Lately, the cellular operators in the United States have made acquisitions outside their core activities. Why is this? The key reason is that cellular services are a maturing market. Yet free cash flow is still high, providing funds to finance acquisitions.
Over the past 18 years, cellular service provision was the 3rd fastest growing of 400 industries in the U.S. Between 1998 and 2007, it grew around 19% per year. Since 2007, however, annual volume growth has averaged 8%, dipping as low as 5% in 2009 and 2013.
8% annual volume growth would be attractive if prices were stable. However, the price decline is the 6th steepest among the 400 industries. They declined by 3.5% per year over the 18 year period.
Combining volume with price, revenue is now growing only slightly faster than the overall economy.

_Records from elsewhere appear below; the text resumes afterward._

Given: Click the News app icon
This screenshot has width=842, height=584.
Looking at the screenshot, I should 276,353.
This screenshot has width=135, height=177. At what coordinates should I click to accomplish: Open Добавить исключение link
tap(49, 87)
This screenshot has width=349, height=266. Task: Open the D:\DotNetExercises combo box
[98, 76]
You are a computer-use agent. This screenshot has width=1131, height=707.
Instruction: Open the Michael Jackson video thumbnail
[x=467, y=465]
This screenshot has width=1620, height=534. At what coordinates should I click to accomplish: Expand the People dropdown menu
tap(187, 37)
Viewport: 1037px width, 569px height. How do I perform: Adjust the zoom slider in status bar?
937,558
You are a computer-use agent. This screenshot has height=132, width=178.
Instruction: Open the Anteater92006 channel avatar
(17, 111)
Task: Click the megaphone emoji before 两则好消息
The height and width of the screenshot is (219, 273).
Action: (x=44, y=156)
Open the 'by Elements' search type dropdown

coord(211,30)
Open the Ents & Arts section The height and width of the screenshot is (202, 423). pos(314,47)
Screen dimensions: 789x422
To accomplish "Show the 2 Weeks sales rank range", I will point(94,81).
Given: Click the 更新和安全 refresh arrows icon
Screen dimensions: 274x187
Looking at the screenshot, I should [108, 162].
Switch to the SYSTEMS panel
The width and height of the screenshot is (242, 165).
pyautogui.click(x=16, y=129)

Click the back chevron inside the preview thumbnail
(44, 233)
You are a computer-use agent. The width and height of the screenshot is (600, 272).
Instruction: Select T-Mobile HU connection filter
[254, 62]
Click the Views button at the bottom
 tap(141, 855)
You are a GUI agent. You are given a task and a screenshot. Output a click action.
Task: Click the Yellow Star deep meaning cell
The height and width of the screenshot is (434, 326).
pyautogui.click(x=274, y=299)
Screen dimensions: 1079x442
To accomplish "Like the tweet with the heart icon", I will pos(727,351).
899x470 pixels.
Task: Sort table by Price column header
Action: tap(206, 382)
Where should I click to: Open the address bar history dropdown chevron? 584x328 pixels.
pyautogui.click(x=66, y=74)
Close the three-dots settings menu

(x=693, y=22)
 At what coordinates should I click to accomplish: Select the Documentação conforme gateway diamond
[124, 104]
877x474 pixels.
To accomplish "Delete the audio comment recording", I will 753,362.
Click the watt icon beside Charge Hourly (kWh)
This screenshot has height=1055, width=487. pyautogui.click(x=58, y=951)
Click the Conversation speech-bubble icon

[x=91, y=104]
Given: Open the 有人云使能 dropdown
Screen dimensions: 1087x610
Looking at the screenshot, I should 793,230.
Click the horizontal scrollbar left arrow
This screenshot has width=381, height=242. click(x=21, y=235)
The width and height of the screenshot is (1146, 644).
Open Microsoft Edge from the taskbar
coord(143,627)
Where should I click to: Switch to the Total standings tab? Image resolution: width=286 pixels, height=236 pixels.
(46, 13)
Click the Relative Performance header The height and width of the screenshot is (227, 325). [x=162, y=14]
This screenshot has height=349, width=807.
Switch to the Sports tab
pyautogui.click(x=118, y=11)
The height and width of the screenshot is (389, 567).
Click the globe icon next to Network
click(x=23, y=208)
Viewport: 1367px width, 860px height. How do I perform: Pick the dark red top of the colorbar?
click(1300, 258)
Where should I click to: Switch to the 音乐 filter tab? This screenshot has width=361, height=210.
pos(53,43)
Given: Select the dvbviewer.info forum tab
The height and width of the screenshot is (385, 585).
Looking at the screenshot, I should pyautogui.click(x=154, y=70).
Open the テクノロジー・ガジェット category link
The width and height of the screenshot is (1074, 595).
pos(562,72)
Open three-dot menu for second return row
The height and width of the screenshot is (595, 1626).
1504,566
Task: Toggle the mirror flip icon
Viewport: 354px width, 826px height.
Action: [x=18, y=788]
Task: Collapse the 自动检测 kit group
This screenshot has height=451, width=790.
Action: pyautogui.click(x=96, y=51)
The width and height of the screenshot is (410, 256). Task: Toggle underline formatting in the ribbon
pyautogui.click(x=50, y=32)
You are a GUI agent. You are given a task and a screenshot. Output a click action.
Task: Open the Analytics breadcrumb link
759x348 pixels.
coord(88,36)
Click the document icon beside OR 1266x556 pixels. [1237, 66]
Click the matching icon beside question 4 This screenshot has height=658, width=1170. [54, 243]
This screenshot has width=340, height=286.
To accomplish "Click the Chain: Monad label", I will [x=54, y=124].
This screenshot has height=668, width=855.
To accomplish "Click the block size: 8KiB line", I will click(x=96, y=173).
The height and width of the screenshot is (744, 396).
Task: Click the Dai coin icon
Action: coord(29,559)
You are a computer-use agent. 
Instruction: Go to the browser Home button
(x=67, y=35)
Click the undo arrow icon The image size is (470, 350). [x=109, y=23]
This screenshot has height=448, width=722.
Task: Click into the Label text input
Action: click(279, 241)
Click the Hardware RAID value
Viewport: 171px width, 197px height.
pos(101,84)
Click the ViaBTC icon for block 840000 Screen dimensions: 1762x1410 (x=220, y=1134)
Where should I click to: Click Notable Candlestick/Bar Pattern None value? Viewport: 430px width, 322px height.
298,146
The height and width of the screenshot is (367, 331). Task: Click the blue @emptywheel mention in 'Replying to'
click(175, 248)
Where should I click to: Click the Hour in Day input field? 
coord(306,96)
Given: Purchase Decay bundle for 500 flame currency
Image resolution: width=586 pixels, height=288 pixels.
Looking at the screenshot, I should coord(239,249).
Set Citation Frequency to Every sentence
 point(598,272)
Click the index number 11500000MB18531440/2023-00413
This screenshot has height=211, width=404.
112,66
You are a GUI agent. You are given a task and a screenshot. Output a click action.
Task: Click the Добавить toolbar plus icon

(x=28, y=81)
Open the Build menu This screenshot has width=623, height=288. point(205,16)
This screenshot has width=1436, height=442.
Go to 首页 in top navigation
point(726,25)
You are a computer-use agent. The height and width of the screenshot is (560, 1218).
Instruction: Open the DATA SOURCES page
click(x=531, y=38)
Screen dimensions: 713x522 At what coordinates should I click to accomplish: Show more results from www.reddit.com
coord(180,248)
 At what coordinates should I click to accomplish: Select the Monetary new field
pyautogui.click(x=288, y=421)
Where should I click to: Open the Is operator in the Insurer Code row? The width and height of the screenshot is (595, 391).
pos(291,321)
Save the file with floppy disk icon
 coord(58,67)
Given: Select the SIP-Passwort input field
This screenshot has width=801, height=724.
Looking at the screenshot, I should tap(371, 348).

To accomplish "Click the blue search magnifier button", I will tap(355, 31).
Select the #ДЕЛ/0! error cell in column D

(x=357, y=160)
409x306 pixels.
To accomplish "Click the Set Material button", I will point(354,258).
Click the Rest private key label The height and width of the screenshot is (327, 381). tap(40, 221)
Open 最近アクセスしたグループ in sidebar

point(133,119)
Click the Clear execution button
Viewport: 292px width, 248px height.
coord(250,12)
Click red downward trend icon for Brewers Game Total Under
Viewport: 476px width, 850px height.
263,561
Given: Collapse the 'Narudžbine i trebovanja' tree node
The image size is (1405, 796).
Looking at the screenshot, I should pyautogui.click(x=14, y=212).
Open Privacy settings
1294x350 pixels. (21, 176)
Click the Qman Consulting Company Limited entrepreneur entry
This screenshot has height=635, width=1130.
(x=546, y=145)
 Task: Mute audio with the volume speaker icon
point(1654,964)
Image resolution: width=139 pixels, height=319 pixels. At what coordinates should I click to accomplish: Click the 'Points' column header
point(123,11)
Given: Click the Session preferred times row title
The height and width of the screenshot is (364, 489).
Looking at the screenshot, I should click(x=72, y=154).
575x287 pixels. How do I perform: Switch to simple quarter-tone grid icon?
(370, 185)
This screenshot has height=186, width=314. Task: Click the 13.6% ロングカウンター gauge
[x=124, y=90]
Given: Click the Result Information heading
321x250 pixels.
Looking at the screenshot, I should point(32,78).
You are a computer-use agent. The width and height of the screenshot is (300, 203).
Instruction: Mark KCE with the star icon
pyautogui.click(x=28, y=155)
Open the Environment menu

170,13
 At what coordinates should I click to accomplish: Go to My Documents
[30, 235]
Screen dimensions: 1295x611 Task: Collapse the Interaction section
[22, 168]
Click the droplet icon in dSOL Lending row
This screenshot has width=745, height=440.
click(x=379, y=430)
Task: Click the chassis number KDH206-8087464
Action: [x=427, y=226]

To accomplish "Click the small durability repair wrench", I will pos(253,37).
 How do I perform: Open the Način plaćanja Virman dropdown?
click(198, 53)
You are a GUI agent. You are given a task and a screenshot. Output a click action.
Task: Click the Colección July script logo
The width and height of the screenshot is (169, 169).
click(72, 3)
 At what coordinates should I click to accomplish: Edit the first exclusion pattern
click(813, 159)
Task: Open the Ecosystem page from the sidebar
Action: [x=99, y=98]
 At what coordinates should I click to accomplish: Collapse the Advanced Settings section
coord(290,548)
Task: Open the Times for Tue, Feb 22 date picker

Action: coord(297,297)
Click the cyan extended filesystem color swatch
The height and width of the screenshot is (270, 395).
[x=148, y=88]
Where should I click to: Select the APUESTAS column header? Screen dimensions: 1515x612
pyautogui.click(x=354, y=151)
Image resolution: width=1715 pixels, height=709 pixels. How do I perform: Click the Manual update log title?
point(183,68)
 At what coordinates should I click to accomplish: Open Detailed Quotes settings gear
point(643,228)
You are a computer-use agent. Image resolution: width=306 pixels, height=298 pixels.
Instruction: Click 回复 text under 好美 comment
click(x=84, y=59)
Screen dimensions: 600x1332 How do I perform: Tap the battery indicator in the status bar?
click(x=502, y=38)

Yet, cash flow is still strong—$10-20 billion each for the two largest players. This cannot last forever though, if current trends continue.
The strategic question thus becomes: are there ways to wisely invest the cash in related activities, or should it be returned to shareholders?
The answer appears to be that there are still investment opportunities through acquisitions. Just like Comcast acquired NBCUniversal to get content for its cable distribution platform, cellular operators are exploring similar opportunities. The start was Verizon’s acquisition of AOL. We can expect more such deals in media and other services close to cellular services. An added benefit is that those services have only moderate growth correlation with cellular services which likely will reduce earnings volatility.
In fact, we see the cellular (and cable) operators as strategically intent on building what we call penta-play portfolios.
With such strategies, the operators are likely to sustain continued growth. For those who do not diversify in this related fashion, we predict their slow disappearance.